Last week, Zack O’Malley Greenburg and I kicked off our countdown. We ranked these deals on three metrics: impact, payout, and originality. You can read deals 10 – 8 here, 7 – 6 here, and 5 here. Today, you’ll read my breakdown on deals #4 and #3. You should sign up for Zack’s free newsletter to read #2 and #1 tomorrow. Let’s get started!

4. The Deal that Helped Jay-Z Become “International Hov”

The 360 deal is one of the polarizing contracts in business. These exclusive contracts were designed to help record labels offset their revenue loss during the dark days of the music industry. Most artists who signed 360 deals have publicly regretted that the label gets a share of their numerous revenue streams.

But most artists weren’t in Jay-Z’s position. His 360 deal accelerated his journey to billionaire status.

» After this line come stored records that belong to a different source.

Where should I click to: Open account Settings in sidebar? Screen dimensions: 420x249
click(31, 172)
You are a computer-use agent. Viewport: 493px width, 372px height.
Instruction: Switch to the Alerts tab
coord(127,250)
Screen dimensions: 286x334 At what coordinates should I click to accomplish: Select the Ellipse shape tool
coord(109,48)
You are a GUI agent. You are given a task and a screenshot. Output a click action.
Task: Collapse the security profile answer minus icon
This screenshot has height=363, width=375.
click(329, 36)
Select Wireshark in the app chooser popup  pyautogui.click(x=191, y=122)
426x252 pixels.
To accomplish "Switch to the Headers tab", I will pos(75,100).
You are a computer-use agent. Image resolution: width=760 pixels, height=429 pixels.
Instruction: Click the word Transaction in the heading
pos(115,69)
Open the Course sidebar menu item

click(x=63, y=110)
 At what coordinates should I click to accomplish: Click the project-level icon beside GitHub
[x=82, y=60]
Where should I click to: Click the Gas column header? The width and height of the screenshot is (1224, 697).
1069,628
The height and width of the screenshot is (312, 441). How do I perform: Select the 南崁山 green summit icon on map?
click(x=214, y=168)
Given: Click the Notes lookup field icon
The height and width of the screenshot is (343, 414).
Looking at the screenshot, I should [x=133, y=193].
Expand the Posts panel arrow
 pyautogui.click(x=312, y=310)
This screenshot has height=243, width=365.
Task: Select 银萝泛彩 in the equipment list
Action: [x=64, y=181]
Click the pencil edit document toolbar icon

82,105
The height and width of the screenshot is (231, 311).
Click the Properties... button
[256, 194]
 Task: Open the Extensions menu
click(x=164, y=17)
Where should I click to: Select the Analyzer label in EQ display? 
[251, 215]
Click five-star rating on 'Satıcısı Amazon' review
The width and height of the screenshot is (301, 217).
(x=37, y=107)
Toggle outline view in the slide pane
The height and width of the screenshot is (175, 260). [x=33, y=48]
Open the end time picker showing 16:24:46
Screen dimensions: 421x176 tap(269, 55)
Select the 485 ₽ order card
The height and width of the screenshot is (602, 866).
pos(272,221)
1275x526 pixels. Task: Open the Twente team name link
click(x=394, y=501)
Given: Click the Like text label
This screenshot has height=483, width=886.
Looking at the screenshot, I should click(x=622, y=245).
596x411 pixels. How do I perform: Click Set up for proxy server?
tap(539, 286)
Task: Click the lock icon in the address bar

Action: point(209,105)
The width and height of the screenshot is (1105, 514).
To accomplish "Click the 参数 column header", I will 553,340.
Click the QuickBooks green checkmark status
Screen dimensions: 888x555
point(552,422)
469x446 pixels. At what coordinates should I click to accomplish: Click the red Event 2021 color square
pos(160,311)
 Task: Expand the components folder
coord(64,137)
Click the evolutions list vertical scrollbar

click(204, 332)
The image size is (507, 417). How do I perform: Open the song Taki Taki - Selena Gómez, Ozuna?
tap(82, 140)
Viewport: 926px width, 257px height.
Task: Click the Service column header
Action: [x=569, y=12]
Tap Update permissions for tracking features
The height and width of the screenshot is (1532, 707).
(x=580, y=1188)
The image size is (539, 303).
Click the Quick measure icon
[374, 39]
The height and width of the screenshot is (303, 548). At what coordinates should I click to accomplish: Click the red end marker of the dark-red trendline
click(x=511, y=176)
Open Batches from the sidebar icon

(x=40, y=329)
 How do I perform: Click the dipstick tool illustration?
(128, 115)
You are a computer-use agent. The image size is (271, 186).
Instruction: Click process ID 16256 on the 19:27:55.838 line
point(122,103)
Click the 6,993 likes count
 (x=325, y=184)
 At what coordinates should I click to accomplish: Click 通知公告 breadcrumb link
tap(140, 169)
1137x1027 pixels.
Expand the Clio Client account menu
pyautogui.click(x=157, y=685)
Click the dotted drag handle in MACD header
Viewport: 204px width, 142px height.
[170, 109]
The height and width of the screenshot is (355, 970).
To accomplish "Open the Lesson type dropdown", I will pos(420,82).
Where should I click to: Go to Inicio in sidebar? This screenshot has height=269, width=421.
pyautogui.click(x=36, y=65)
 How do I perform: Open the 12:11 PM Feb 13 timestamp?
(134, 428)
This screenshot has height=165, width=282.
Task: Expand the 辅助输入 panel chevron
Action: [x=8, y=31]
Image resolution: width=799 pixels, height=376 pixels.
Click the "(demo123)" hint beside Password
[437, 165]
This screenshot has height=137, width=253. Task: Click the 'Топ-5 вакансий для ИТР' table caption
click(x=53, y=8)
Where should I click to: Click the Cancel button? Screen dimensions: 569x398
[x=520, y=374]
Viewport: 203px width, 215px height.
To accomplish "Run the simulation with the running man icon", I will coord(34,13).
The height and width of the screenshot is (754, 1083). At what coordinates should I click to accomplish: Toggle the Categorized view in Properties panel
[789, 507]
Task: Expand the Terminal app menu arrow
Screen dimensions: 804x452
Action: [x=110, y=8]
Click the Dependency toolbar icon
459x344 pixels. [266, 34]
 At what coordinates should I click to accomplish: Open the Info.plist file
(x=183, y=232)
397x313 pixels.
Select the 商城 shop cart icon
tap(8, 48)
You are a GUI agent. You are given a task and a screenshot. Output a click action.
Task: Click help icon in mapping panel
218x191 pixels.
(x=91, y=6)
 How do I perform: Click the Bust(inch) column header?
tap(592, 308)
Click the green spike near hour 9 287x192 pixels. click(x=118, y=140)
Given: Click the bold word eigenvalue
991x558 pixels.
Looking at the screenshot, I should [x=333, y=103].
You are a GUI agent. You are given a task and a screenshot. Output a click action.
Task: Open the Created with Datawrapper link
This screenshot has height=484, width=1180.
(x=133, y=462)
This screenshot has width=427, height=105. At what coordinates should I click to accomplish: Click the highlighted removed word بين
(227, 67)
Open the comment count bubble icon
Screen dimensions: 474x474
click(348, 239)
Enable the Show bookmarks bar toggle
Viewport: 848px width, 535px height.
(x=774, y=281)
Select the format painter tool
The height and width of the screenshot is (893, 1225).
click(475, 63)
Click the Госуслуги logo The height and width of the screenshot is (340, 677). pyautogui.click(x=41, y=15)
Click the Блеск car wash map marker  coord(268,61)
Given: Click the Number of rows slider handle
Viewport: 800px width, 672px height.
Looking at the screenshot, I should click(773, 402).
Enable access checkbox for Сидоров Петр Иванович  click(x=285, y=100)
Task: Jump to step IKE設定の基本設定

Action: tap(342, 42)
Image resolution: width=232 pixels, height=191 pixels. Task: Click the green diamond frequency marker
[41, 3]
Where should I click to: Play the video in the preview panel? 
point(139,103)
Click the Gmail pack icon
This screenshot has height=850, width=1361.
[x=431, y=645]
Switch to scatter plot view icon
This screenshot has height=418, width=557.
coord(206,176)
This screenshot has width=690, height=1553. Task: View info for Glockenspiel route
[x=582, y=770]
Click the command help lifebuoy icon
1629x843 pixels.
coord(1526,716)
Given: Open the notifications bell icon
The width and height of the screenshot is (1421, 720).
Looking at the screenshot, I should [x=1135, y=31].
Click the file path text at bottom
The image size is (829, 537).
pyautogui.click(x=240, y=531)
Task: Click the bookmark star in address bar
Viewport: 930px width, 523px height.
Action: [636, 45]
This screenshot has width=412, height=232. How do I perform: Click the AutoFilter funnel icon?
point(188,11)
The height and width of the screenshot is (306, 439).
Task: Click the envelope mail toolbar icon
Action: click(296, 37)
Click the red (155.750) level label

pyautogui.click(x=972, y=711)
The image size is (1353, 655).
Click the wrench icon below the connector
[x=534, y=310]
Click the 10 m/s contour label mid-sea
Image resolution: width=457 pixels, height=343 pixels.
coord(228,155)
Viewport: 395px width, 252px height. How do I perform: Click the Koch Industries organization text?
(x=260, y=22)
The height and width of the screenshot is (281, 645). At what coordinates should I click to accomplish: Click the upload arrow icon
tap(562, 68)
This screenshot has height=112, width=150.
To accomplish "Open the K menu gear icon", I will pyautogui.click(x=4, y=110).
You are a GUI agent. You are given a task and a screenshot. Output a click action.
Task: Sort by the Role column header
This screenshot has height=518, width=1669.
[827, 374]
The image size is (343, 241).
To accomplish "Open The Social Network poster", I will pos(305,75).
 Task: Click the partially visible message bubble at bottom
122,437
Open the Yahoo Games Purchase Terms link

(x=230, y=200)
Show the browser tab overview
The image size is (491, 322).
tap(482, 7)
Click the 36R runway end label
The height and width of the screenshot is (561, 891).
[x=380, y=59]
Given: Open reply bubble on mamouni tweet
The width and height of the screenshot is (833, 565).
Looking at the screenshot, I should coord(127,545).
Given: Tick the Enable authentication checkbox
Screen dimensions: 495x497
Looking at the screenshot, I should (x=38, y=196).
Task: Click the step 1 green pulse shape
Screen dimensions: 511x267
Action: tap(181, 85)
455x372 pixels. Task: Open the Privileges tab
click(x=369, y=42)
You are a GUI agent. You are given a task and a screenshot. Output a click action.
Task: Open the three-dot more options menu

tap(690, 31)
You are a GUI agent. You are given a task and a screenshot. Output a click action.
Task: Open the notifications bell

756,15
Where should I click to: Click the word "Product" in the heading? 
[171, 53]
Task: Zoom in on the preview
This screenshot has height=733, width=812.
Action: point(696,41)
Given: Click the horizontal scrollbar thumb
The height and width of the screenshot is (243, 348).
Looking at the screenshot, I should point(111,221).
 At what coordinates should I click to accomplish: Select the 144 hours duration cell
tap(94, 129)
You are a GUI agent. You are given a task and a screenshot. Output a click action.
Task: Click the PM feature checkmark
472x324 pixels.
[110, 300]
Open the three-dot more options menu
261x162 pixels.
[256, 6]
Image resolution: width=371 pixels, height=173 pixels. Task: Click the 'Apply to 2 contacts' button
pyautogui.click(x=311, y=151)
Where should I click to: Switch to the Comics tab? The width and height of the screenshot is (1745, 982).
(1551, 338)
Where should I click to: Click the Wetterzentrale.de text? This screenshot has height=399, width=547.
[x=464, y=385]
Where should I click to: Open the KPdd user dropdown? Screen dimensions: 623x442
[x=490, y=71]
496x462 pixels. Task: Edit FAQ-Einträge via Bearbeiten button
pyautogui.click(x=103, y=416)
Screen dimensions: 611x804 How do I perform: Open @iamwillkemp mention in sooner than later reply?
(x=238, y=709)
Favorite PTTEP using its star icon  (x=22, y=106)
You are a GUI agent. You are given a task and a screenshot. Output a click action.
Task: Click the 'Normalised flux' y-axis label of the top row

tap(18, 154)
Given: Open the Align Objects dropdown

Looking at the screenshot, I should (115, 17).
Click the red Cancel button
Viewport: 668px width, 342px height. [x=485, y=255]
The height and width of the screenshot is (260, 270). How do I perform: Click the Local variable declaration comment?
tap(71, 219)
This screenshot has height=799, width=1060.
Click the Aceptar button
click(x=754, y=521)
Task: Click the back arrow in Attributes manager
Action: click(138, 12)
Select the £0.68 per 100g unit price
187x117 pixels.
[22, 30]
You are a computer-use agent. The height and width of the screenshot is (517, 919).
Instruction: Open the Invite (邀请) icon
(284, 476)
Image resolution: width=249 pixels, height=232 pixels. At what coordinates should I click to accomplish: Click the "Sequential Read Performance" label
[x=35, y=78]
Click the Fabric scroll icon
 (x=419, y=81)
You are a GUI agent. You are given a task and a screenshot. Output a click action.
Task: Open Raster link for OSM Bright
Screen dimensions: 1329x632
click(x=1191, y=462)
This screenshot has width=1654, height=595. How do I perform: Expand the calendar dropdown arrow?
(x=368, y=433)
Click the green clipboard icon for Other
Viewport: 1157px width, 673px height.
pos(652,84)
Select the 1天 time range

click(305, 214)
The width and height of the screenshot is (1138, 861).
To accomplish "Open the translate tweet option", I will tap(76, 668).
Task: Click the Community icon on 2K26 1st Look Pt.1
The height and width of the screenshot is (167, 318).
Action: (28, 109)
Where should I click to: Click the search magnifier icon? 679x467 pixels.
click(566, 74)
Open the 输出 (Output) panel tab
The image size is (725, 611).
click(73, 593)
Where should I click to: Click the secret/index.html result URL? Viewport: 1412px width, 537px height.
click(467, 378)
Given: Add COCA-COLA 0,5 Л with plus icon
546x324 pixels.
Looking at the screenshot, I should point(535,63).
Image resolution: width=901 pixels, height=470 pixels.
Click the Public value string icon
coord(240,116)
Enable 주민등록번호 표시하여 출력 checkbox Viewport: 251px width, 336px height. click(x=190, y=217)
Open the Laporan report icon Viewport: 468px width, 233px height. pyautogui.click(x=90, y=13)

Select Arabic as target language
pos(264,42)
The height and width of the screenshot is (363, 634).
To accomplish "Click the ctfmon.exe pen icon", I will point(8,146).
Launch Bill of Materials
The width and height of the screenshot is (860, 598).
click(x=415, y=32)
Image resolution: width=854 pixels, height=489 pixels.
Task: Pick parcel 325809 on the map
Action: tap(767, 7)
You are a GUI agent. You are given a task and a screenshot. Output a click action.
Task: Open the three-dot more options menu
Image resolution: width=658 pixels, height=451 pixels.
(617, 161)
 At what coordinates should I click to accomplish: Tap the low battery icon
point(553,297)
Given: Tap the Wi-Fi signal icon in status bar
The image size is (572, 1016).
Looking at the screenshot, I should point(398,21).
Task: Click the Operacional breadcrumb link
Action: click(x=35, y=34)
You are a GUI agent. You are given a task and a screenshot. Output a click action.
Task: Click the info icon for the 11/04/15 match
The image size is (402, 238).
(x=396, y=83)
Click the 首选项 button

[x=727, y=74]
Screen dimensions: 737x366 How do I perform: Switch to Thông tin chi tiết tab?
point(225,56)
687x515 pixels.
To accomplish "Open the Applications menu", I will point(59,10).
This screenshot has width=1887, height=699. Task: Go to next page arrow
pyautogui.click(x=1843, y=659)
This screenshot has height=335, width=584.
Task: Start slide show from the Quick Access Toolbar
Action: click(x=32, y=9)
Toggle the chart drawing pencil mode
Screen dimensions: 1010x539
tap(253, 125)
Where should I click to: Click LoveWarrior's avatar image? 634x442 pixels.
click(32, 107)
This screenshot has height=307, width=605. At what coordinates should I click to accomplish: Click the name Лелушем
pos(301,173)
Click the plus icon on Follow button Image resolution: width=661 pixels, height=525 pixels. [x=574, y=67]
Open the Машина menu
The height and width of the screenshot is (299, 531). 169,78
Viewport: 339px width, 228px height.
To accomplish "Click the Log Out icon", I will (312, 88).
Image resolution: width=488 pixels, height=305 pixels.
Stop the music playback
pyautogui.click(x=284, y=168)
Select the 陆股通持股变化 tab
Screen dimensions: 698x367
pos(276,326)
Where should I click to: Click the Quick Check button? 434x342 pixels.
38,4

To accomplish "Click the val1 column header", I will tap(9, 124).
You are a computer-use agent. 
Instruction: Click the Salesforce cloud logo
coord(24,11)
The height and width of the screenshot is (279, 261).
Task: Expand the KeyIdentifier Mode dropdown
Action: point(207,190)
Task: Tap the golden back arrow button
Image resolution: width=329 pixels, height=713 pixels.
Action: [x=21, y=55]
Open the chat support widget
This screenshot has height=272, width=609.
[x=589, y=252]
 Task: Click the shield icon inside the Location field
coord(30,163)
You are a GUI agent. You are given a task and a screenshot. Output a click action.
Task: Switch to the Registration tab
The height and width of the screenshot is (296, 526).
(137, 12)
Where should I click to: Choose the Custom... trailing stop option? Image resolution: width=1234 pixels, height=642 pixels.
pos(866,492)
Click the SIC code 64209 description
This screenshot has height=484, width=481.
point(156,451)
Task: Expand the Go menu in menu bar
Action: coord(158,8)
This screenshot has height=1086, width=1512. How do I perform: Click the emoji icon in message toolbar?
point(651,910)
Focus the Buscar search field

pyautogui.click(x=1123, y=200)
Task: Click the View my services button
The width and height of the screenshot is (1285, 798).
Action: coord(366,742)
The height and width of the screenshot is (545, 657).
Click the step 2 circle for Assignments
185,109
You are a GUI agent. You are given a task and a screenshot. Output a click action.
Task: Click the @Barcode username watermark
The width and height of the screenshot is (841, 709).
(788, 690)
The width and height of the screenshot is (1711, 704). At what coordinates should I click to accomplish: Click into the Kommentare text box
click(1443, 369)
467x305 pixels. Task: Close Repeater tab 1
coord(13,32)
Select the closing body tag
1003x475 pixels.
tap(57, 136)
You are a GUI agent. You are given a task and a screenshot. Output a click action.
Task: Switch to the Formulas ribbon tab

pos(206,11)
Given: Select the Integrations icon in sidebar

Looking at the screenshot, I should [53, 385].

In 2007, Jay was nearing the end of his tenure as President of Def Jam. He had signed big-name artists like Rihanna and Young Jeezy, but he felt constrained by the label’s old-school approach. Jay wanted money for Def Jam to get into headphones, clothing lines, and other products, but those ideas scared them off. Much like his time at Roc-a-Fella Records, the potential was limited again by his disagreements with his business partners.

The following year, Jay-Z got the opportunity to do all that and more by teaming up with events promoter, Live Nation. The live entertainment and ticketing company had nine-figure deals with Madonna and U2 but had yet to make a similar deal with a hip-hop artist.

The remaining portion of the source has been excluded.